With more people training at home right now, it’s important to find ways to continue challenging your muscles the same way you do at the gym. Many people rely on just adding weight to the bar when they need to increase difficulty, but at home, you have to get creative and be effective in order to see results. So, with what at-home exercises can you keep up your glute progress when you can no longer make it to the gym?

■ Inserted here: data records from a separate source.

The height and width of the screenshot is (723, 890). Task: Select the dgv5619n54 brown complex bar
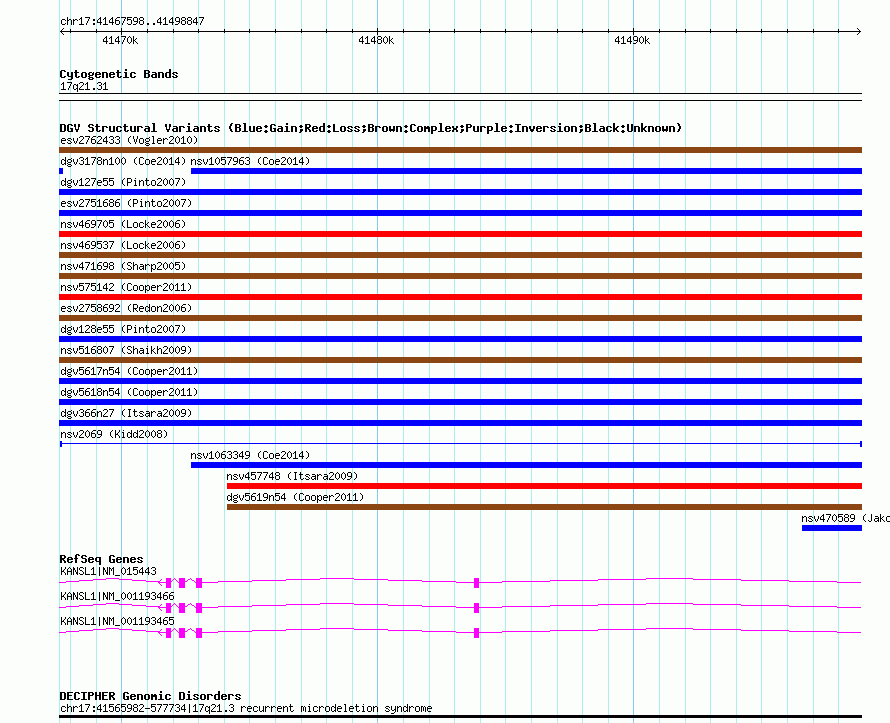coord(543,507)
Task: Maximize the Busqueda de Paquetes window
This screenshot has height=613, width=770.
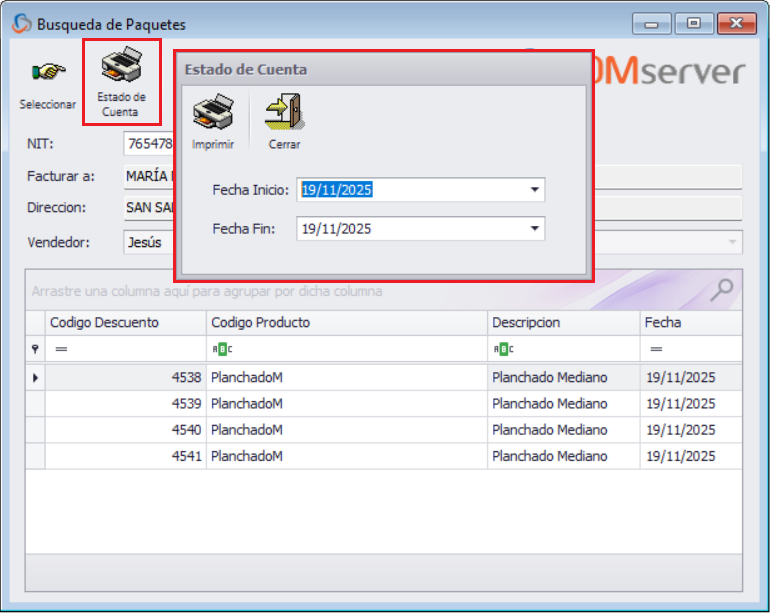Action: 693,24
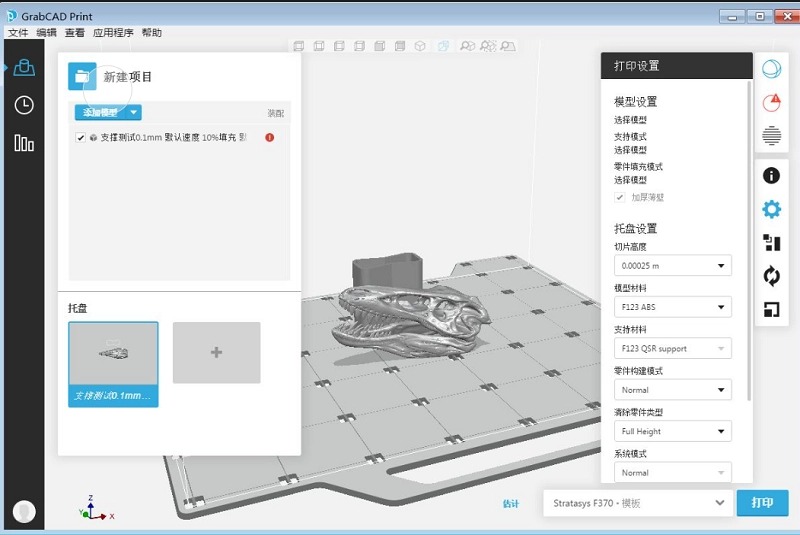Open the 切片高度 0.00025 dropdown
The width and height of the screenshot is (800, 535).
[672, 266]
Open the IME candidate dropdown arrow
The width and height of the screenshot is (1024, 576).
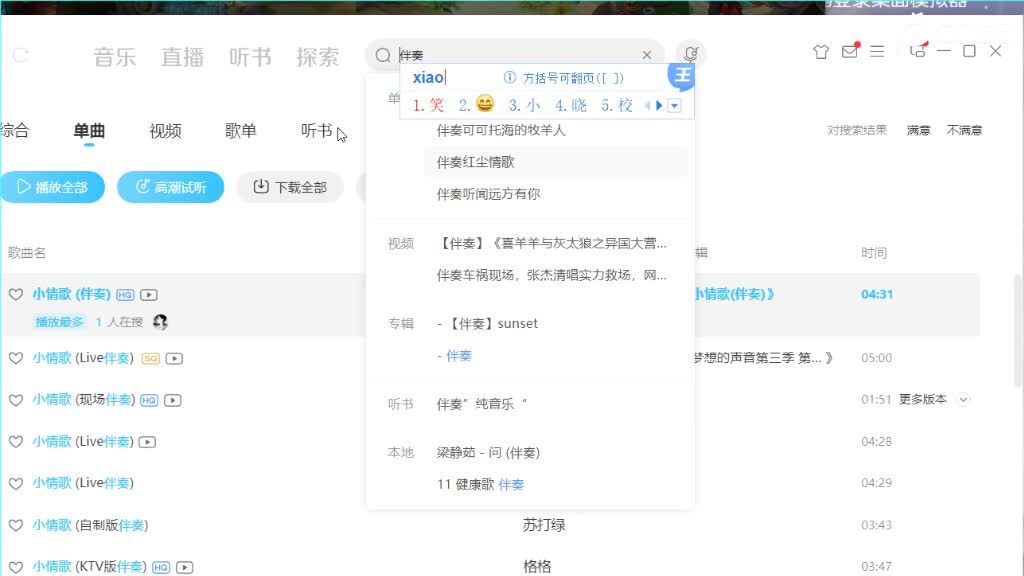675,105
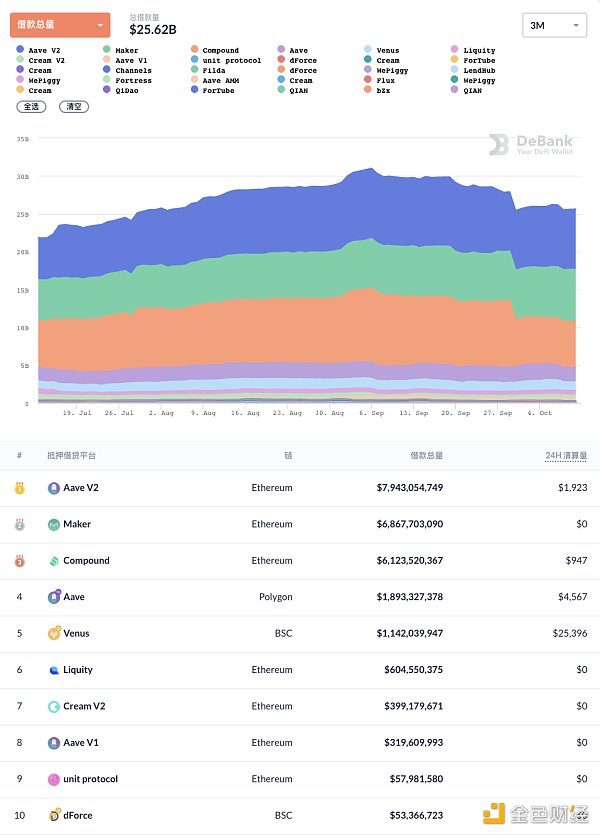
Task: Click the unit protocol icon in table
Action: (x=54, y=779)
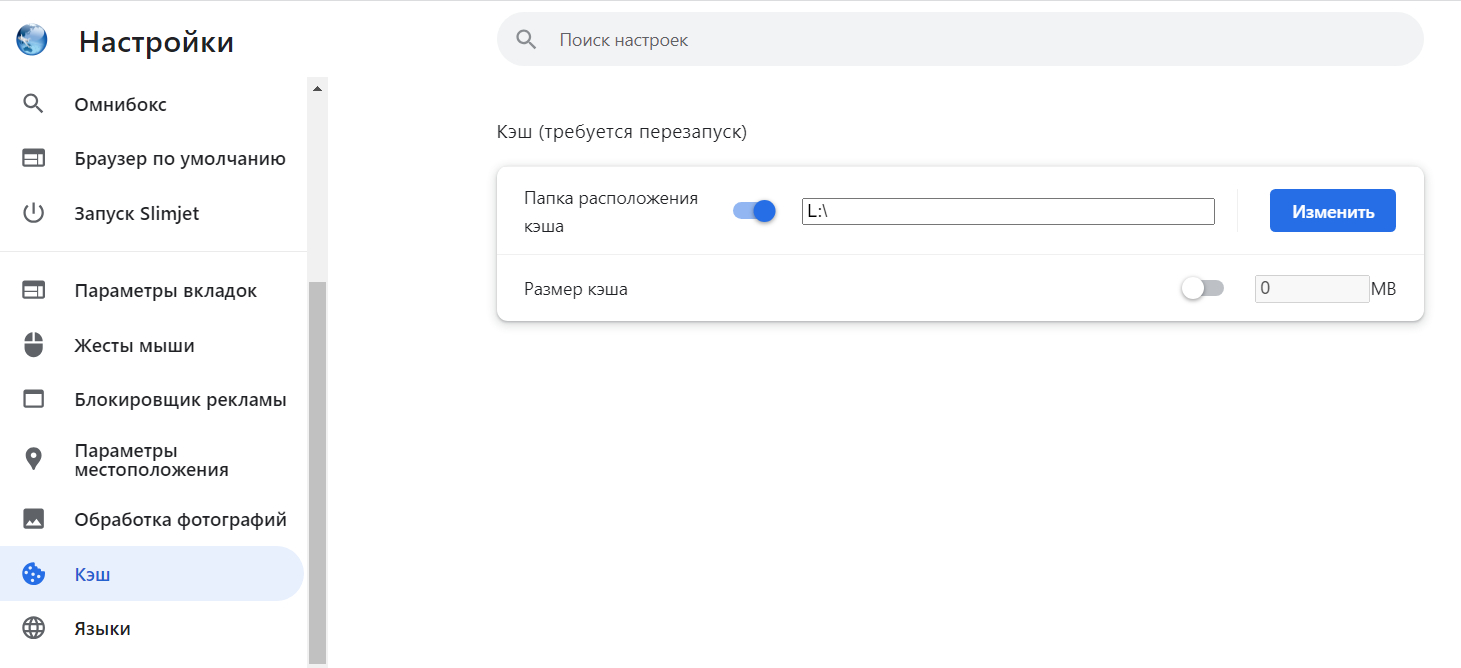Click the Поиск настроек search box
Viewport: 1461px width, 668px height.
pos(960,40)
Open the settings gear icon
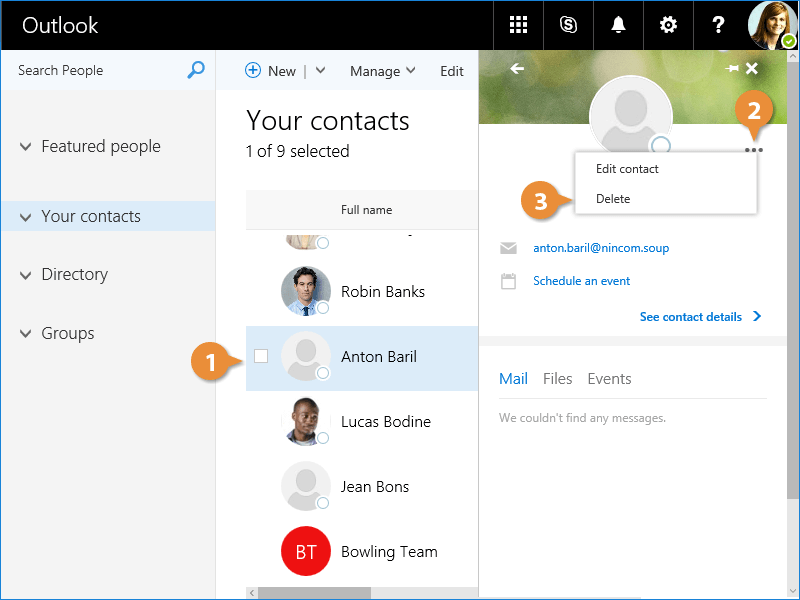800x600 pixels. (x=667, y=25)
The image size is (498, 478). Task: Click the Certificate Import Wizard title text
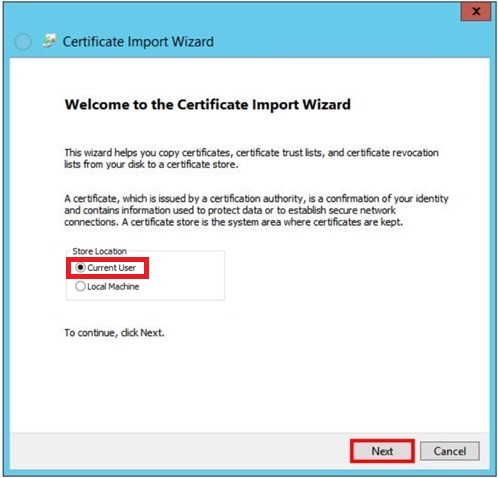point(138,42)
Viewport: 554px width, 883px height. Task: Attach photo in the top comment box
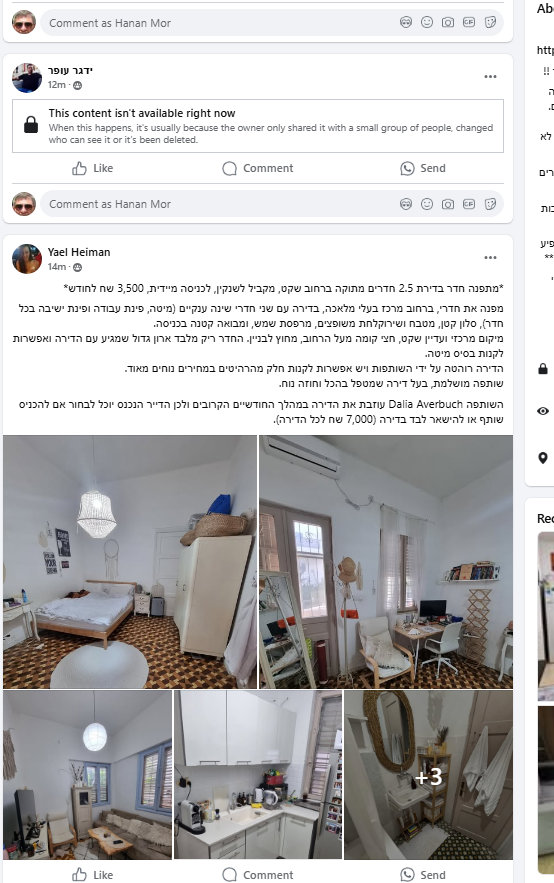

Here are my top 5 at-home glute exercises to grow those glutes:
Dumbbell Curtsy Lunges
These are a unique variation to the reverse lunge, in that you lower in a curtsy motion. This helps target the glutes from an angle that your body probably isn’t used to performing, and adding variation is effective in keeping your muscles guessing.
Single-Leg Deadlifts
The single-leg deadlift is a great way to add extra intensity without increasing load. It requires extra balance, which engages the legs, glutes, and the muscles of the global stabilization system. When you can’t just add more weight, challenging your body’s balance is an excellent way to increase difficulty.
Single-Leg Hip Thrusts
Unilateral movements are great for maintaining equal strength between opposite sides. The single-leg hip thrust places all the work on one leg, sending the difficulty level through the roof!
Dumbbell Kickback Pulse
A great way to make any exercise more effective is to add a pulse at the top or bottom of the movement. In the case of a kickback, the glutes are most engaged at the top, and that’s where you want to make them really work. Adding a pulse increases time under tension and really recruits those muscle fibers.
Paused Squats
It’s a common misconception that you should squeeze your glutes at the top of the squat to see results. In reality, your glutes are working their hardest at the bottom of the movement. Adding a pause once you lower will fire your glutes up!
Want to work your glutes from the comfort of your living room? Perform these exercises for three rounds of ten reps each and feel the BURN!